[Records from a dataset]
* BEGIN *
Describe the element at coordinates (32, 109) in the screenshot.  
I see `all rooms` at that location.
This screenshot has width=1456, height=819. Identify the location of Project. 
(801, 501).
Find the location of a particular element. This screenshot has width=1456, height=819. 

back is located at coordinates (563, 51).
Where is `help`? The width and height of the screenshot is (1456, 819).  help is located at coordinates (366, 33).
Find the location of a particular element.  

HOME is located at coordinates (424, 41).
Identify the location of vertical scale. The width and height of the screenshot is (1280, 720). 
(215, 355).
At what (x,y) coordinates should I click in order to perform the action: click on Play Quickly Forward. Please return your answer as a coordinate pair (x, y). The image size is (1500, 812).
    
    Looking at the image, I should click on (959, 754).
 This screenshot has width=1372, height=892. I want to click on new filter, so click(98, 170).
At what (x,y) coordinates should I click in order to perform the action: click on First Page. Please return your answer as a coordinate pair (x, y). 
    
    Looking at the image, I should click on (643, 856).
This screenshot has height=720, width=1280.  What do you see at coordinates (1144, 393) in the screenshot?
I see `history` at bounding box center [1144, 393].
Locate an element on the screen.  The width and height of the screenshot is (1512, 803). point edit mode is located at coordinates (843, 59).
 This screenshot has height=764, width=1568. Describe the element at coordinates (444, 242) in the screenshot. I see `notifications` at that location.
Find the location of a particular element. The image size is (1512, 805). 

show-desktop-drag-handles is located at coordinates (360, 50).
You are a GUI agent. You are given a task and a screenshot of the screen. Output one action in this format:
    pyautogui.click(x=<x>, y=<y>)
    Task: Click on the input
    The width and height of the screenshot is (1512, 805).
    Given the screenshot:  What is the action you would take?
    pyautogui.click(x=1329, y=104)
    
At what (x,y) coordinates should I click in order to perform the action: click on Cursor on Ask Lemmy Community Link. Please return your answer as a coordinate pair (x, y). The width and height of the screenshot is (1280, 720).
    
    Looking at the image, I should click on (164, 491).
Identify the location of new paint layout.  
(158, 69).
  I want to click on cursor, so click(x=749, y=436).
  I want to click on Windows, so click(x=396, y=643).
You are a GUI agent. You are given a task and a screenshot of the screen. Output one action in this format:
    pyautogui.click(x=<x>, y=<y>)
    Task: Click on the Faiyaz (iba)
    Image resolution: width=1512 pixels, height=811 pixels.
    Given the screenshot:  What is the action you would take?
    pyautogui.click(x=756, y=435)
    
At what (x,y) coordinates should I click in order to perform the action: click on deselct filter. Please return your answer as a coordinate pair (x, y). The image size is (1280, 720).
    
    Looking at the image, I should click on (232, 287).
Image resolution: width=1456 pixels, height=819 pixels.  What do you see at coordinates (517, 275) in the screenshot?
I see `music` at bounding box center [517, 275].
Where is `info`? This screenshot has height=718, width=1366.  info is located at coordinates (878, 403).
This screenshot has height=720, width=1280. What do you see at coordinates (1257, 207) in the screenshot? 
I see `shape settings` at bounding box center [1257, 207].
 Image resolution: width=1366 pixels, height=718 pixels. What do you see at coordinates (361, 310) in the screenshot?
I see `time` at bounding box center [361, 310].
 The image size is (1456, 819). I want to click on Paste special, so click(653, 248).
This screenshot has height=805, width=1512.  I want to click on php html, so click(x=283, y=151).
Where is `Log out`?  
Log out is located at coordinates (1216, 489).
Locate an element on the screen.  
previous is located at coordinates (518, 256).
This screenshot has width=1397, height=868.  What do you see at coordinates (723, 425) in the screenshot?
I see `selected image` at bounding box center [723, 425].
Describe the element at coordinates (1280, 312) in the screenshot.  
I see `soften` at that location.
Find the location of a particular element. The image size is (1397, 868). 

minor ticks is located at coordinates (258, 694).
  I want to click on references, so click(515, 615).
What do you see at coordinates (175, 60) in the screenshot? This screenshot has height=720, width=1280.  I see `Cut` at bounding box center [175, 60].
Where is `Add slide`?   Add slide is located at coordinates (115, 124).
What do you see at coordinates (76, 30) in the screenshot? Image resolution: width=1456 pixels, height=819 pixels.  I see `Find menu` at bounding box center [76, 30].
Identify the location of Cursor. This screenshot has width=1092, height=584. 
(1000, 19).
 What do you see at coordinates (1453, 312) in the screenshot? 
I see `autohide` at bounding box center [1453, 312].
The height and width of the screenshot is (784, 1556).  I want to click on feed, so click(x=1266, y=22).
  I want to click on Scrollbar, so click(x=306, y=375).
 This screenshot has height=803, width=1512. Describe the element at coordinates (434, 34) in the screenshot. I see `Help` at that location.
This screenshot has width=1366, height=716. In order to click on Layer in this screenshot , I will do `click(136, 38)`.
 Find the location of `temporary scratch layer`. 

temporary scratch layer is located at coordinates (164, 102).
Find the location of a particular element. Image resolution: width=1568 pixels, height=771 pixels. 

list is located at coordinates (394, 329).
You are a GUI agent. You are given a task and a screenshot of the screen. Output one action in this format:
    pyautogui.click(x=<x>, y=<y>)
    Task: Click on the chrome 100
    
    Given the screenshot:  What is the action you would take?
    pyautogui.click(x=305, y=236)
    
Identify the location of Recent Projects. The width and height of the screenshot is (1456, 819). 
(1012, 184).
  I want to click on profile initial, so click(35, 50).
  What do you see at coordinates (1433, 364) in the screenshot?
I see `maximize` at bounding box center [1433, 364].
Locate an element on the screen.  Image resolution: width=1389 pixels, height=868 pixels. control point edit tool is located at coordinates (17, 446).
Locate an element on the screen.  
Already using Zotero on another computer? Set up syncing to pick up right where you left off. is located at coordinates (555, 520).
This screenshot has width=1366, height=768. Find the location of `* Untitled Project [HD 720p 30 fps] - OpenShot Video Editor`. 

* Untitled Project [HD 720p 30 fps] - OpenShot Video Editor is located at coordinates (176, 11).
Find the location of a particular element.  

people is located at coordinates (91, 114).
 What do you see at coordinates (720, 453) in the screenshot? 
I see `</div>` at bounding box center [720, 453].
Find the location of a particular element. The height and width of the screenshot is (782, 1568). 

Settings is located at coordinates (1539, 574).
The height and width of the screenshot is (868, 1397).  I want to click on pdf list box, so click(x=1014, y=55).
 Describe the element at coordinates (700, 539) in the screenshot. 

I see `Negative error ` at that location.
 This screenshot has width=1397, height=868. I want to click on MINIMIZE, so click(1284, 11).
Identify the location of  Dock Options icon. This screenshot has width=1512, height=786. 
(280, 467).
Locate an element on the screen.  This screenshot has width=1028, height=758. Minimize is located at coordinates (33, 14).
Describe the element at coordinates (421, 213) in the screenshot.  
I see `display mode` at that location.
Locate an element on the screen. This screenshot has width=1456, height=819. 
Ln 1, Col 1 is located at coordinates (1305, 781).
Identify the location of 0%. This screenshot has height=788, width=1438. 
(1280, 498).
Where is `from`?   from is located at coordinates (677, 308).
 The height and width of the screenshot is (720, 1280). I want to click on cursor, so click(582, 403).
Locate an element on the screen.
* END *
**Exercise prompt:**
Give back every line of the material above, unchanged and in the same order.

**Solution to this exercise:**
Describe the element at coordinates (32, 109) in the screenshot.  
I see `all rooms` at that location.
This screenshot has width=1456, height=819. Identify the location of Project. 
(801, 501).
Find the location of a particular element. This screenshot has width=1456, height=819. 

back is located at coordinates (563, 51).
Where is `help`? The width and height of the screenshot is (1456, 819).  help is located at coordinates (366, 33).
Find the location of a particular element.  

HOME is located at coordinates (424, 41).
Identify the location of vertical scale. The width and height of the screenshot is (1280, 720). 
(215, 355).
At what (x,y) coordinates should I click in order to perform the action: click on Play Quickly Forward. Please return your answer as a coordinate pair (x, y). The image size is (1500, 812).
    
    Looking at the image, I should click on (959, 754).
 This screenshot has width=1372, height=892. I want to click on new filter, so click(98, 170).
At what (x,y) coordinates should I click in order to perform the action: click on First Page. Please return your answer as a coordinate pair (x, y). 
    
    Looking at the image, I should click on (643, 856).
This screenshot has height=720, width=1280.  What do you see at coordinates (1144, 393) in the screenshot?
I see `history` at bounding box center [1144, 393].
Locate an element on the screen.  The width and height of the screenshot is (1512, 803). point edit mode is located at coordinates (843, 59).
 This screenshot has height=764, width=1568. Describe the element at coordinates (444, 242) in the screenshot. I see `notifications` at that location.
Find the location of a particular element. The image size is (1512, 805). 

show-desktop-drag-handles is located at coordinates (360, 50).
You are a GUI agent. You are given a task and a screenshot of the screen. Output one action in this format:
    pyautogui.click(x=<x>, y=<y>)
    Task: Click on the input
    The width and height of the screenshot is (1512, 805).
    Given the screenshot:  What is the action you would take?
    pyautogui.click(x=1329, y=104)
    
At what (x,y) coordinates should I click in order to perform the action: click on Cursor on Ask Lemmy Community Link. Please return your answer as a coordinate pair (x, y). The width and height of the screenshot is (1280, 720).
    
    Looking at the image, I should click on (164, 491).
Identify the location of new paint layout.  
(158, 69).
  I want to click on cursor, so click(x=749, y=436).
  I want to click on Windows, so click(x=396, y=643).
You are a GUI agent. You are given a task and a screenshot of the screen. Output one action in this format:
    pyautogui.click(x=<x>, y=<y>)
    Task: Click on the Faiyaz (iba)
    Image resolution: width=1512 pixels, height=811 pixels.
    Given the screenshot:  What is the action you would take?
    pyautogui.click(x=756, y=435)
    
At what (x,y) coordinates should I click in order to perform the action: click on deselct filter. Please return your answer as a coordinate pair (x, y). The image size is (1280, 720).
    
    Looking at the image, I should click on (232, 287).
Image resolution: width=1456 pixels, height=819 pixels.  What do you see at coordinates (517, 275) in the screenshot?
I see `music` at bounding box center [517, 275].
Where is `info`? This screenshot has height=718, width=1366.  info is located at coordinates (878, 403).
This screenshot has height=720, width=1280. What do you see at coordinates (1257, 207) in the screenshot? 
I see `shape settings` at bounding box center [1257, 207].
 Image resolution: width=1366 pixels, height=718 pixels. What do you see at coordinates (361, 310) in the screenshot?
I see `time` at bounding box center [361, 310].
 The image size is (1456, 819). I want to click on Paste special, so click(653, 248).
This screenshot has height=805, width=1512.  I want to click on php html, so click(x=283, y=151).
Where is `Log out`?  
Log out is located at coordinates (1216, 489).
Locate an element on the screen.  
previous is located at coordinates (518, 256).
This screenshot has width=1397, height=868.  What do you see at coordinates (723, 425) in the screenshot?
I see `selected image` at bounding box center [723, 425].
Describe the element at coordinates (1280, 312) in the screenshot.  
I see `soften` at that location.
Find the location of a particular element. The image size is (1397, 868). 

minor ticks is located at coordinates (258, 694).
  I want to click on references, so click(515, 615).
What do you see at coordinates (175, 60) in the screenshot? This screenshot has height=720, width=1280.  I see `Cut` at bounding box center [175, 60].
Where is `Add slide`?   Add slide is located at coordinates (115, 124).
What do you see at coordinates (76, 30) in the screenshot? Image resolution: width=1456 pixels, height=819 pixels.  I see `Find menu` at bounding box center [76, 30].
Identify the location of Cursor. This screenshot has width=1092, height=584. 
(1000, 19).
 What do you see at coordinates (1453, 312) in the screenshot? 
I see `autohide` at bounding box center [1453, 312].
The height and width of the screenshot is (784, 1556).  I want to click on feed, so click(x=1266, y=22).
  I want to click on Scrollbar, so click(x=306, y=375).
 This screenshot has height=803, width=1512. Describe the element at coordinates (434, 34) in the screenshot. I see `Help` at that location.
This screenshot has width=1366, height=716. In order to click on Layer in this screenshot , I will do `click(136, 38)`.
 Find the location of `temporary scratch layer`. 

temporary scratch layer is located at coordinates (164, 102).
Find the location of a particular element. Image resolution: width=1568 pixels, height=771 pixels. 

list is located at coordinates (394, 329).
You are a GUI agent. You are given a task and a screenshot of the screen. Output one action in this format:
    pyautogui.click(x=<x>, y=<y>)
    Task: Click on the chrome 100
    
    Given the screenshot:  What is the action you would take?
    pyautogui.click(x=305, y=236)
    
Identify the location of Recent Projects. The width and height of the screenshot is (1456, 819). 
(1012, 184).
  I want to click on profile initial, so click(35, 50).
  What do you see at coordinates (1433, 364) in the screenshot?
I see `maximize` at bounding box center [1433, 364].
Locate an element on the screen.  Image resolution: width=1389 pixels, height=868 pixels. control point edit tool is located at coordinates (17, 446).
Locate an element on the screen.  
Already using Zotero on another computer? Set up syncing to pick up right where you left off. is located at coordinates (555, 520).
This screenshot has width=1366, height=768. Find the location of `* Untitled Project [HD 720p 30 fps] - OpenShot Video Editor`. 

* Untitled Project [HD 720p 30 fps] - OpenShot Video Editor is located at coordinates (176, 11).
Find the location of a particular element.  

people is located at coordinates (91, 114).
 What do you see at coordinates (720, 453) in the screenshot? 
I see `</div>` at bounding box center [720, 453].
Find the location of a particular element. The height and width of the screenshot is (782, 1568). 

Settings is located at coordinates (1539, 574).
The height and width of the screenshot is (868, 1397).  I want to click on pdf list box, so click(x=1014, y=55).
 Describe the element at coordinates (700, 539) in the screenshot. 

I see `Negative error ` at that location.
 This screenshot has width=1397, height=868. I want to click on MINIMIZE, so click(1284, 11).
Identify the location of  Dock Options icon. This screenshot has width=1512, height=786. 
(280, 467).
Locate an element on the screen.  This screenshot has width=1028, height=758. Minimize is located at coordinates (33, 14).
Describe the element at coordinates (421, 213) in the screenshot.  
I see `display mode` at that location.
Locate an element on the screen. This screenshot has width=1456, height=819. 
Ln 1, Col 1 is located at coordinates (1305, 781).
Identify the location of 0%. This screenshot has height=788, width=1438. 
(1280, 498).
Where is `from`?   from is located at coordinates (677, 308).
 The height and width of the screenshot is (720, 1280). I want to click on cursor, so click(582, 403).
Locate an element on the screen.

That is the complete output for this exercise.